Stored items:
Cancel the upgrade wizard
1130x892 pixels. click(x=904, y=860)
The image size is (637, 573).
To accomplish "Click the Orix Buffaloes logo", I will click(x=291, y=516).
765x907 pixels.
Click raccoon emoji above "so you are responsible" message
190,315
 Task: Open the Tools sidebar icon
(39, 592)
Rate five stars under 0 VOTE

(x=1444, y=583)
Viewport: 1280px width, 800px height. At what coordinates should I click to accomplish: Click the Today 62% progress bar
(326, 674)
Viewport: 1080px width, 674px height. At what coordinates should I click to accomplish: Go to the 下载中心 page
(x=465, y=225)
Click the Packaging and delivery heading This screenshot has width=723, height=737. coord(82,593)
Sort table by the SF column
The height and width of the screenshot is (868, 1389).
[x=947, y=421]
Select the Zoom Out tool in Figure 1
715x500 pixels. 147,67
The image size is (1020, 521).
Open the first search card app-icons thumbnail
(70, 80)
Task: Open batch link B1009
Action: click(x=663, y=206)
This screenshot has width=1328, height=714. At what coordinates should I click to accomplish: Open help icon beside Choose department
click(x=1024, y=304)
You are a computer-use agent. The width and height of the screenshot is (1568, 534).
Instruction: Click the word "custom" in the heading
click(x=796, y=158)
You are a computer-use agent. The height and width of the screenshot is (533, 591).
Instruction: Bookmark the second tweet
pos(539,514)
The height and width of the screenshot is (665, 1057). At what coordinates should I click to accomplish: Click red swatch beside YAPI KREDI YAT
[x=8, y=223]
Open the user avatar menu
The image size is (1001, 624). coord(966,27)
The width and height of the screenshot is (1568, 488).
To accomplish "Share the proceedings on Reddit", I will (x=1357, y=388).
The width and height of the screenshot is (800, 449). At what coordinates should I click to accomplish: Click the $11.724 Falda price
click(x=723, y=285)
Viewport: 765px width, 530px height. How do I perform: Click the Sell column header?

Work order: Could you restate, word for word, the lines above from the one with "Open the first" to the one with "You are a computer-use agent. The width", both included?

Answer for this exercise:
Open the first search card app-icons thumbnail
(70, 80)
Task: Open batch link B1009
Action: click(x=663, y=206)
This screenshot has width=1328, height=714. At what coordinates should I click to accomplish: Open help icon beside Choose department
click(x=1024, y=304)
You are a computer-use agent. The width and height of the screenshot is (1568, 534).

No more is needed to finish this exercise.